EXERCISE 1:
Can you output the records as a JSON list of strings, one per line and skipping blank lines, taking everything from the line containing "You are a GUI" down to the line containing "pos(621,10)", with the pictures left out?
EXERCISE 2:
Could you write what comes next in the text on choosing a financial planner, picking up after its final sentence?

EXTRACT TO READ:

Before you even consider choosing a financial planner to help you on your journey, you need to determine what you want to accomplish in terms of long and short-term goals.
Goals, though most may not seem financially oriented at first, many of them are likely related to finances: retiring, purchasing a home, helping your children attend college or just helping them, starting your own business. A good financial planner can help you to reach those goals by setting up a financial plan.
It has been my experience that defining life goals can be emotional, it may seem mundane, but it can be life changing. We all deal with personal challenges that are part of everyone’s journey but once we start documenting specific goals, we start a process where we become the person we want to be.
So, take an evening or weekend to write down your specific money-related goals, whether it be buying a bigger house, paying off debt, or setting up a college savings plan for your child. It also may be helpful to list where you want to be in 5 years, 10 years, even 50 years.
Once you have done this, this will give the financial planner a more well-rounded view of where you’d like to be financially. Then they can help you get there.
Find a Financial Planner that understands the challenges of an expat.
When you move abroad or invest internationally, one of the questions that you will often ask yourself is “how do I ensure I’m managing my global finances in the most tax efficient manner possible”.
Just like in your home country, seeking professional advice from experts that understand your challenges is vital when it comes to managing your finances to ensure that you’re on the right side of the law while remaining as tax efficient as possible. Unfortunately, when it comes to finding the best financial planner there are steps you can take to ensure that they have your best interests at heart, and not find ways to separate you from your money.
Ask about his education, Licenses and who Regulates him.
The financial advisor ecosystem can be surprisingly complex. Nearly anyone can call themselves a financial advisor, financial planner, or financial coach, with minimum qualifications required. Consequently, it’s important to be careful and thoughtful when selecting a professional to help you save, grow, and protect your savings.
Here are some things to consider when shopping for a financial advisor.
Education and Experience
Review your prospective advisor’s educational background and experience to learn why that person may be uniquely positioned to help you. Seek advisors who have demonstrated they have acquired the knowledge and can apply their knowledge to develop a strategy for you.
The Professionals website and articles he published could be a good starting point to learn about his/her qualifications, experience, and how he thinks but a referral from someone you trust who has worked with him/her may be even better.
Check about him on the internet, this may sound mundane, but you can learn a lot about a person easily just by searching his name, if you find nothing that too can we a warning sign, if he/she was involved in litigation on issues involving advice that too can be a warning sign for you to avoid.
Don’t just put your money with the first financial planner you meet with. Do your research and ask around. Often, word of mouth is the best way to find a great financial planner.
Ideally, you should ask friends or relatives who have similar goals and strategies regarding finances. This will help you find a financial planner who is a better fit.
Try to see what steps your proposed advisor has taken to increase their knowledge base and how often he studies. One way to gauge this is through the various certifications he/she may hold. Specifically, take the time to learn about both the upfront requirements needed to attain a certification and the ongoing requirements for maintaining it.
For example, the Certified Financial Planner designation (CFP®) is considered an excellent standard in financial planning circles. To get the CFP® designation, planners must take extensive, specialized coursework, pass an exam, and accrue three years of relevant experience. Every two years, certificates must complete many hours of continuing education.

WORKING DATA:
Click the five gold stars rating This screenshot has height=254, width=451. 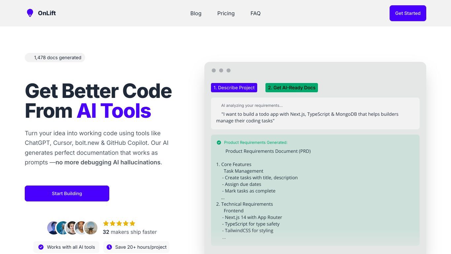(119, 223)
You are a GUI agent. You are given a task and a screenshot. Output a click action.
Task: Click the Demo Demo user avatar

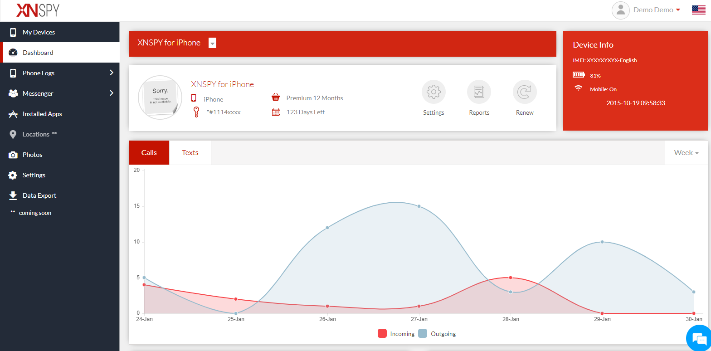pos(621,10)
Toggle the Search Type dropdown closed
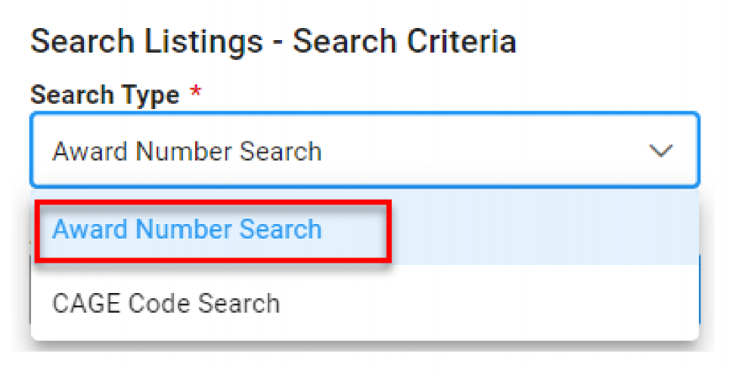Image resolution: width=739 pixels, height=374 pixels. 660,151
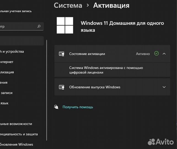Open Bluetooth и устройства in sidebar
177x149 pixels.
click(12, 52)
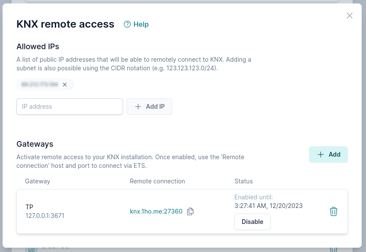This screenshot has height=252, width=366.
Task: Delete the TP gateway with trash icon
Action: click(333, 211)
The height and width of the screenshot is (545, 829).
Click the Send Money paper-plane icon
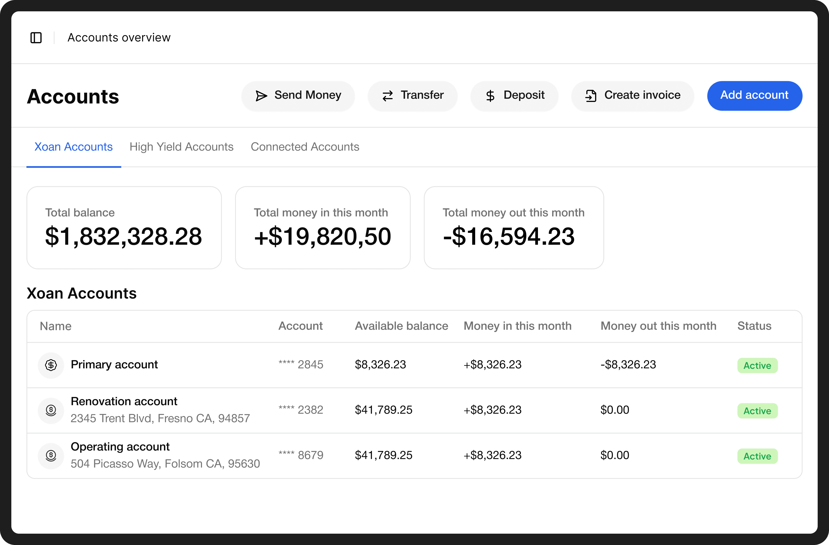261,95
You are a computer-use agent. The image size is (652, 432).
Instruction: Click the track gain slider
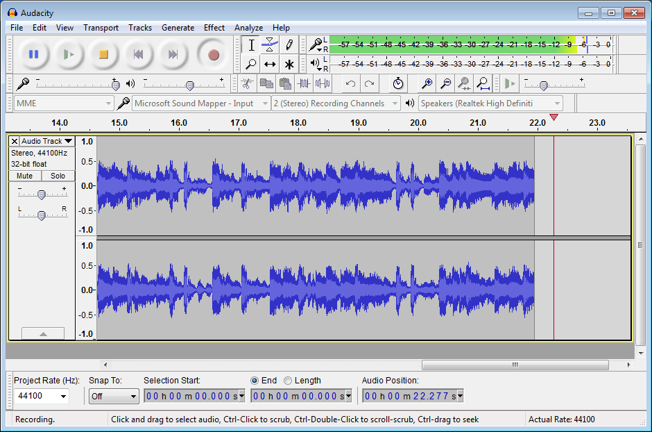coord(42,194)
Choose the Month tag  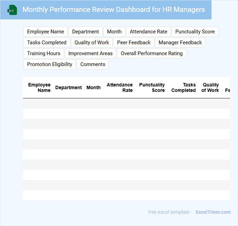(x=114, y=32)
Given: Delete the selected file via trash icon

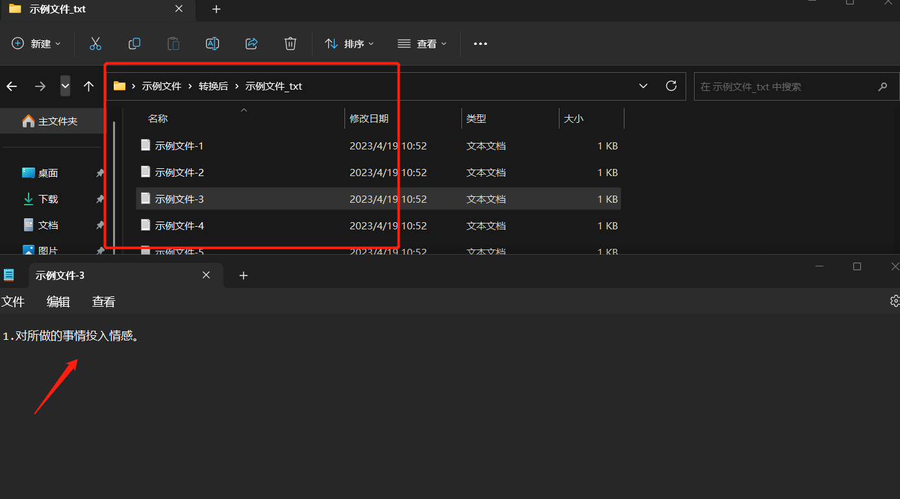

EXERCISE RESULT 1:
[
  "You are a GUI agent. You are given a task and a screenshot. Output a click action.",
  "Task: Click the Demo Demo user avatar",
  "pos(621,10)"
]

EXERCISE RESULT 2:
Other common designations that could be relevant include Certified Public Accountant (CPA), Chartered Financial Analyst (CFA), for advisors that specialize in portfolio management and investing, and the Accredited Financial Counselor (AFC®), for advisors who may focus on financial coaching and counseling.
Trust and relationships.
When working with any professional, chemistry is important, and each planner is unique. In many cases, simply providing good advice is often not enough. It is also important that you can build a personal relationship with your adviser. A good planner is not just someone who understands you and your goals, he will be your confidant and he should care about your journey as if it is his own.
It’s hard to quantify exactly how important trust is when working with an advisor. In business, a lack of trust can be the biggest liability. Without trust, transactions cannot occur, influence is destroyed. Trust and relationships, much more than money, are the currency of financial planning.
Trust is the natural result of thousands of actions, words, thoughts, and intentions. Trust usually does not happen at once as gaining trust takes work. It might take years for you to really trust a professional.
So, it is important to make sure that whoever you choose will act in your best interests.
If you consider that some investments will be extremely long term what you don’t want to be doing is transferring your assets from one solution to another because you’ve had to change your adviser.
The next question you should ask is how is your professional being compensated, are you his client or is your money his client?
It is likely however that with every transfer, the adviser will take some form of commission as payment. This creates a conflict of interest with you. You may want to work with a professional who is compensated by you directly and not from the product or at least be completely transparent and tell you what he is earning and how.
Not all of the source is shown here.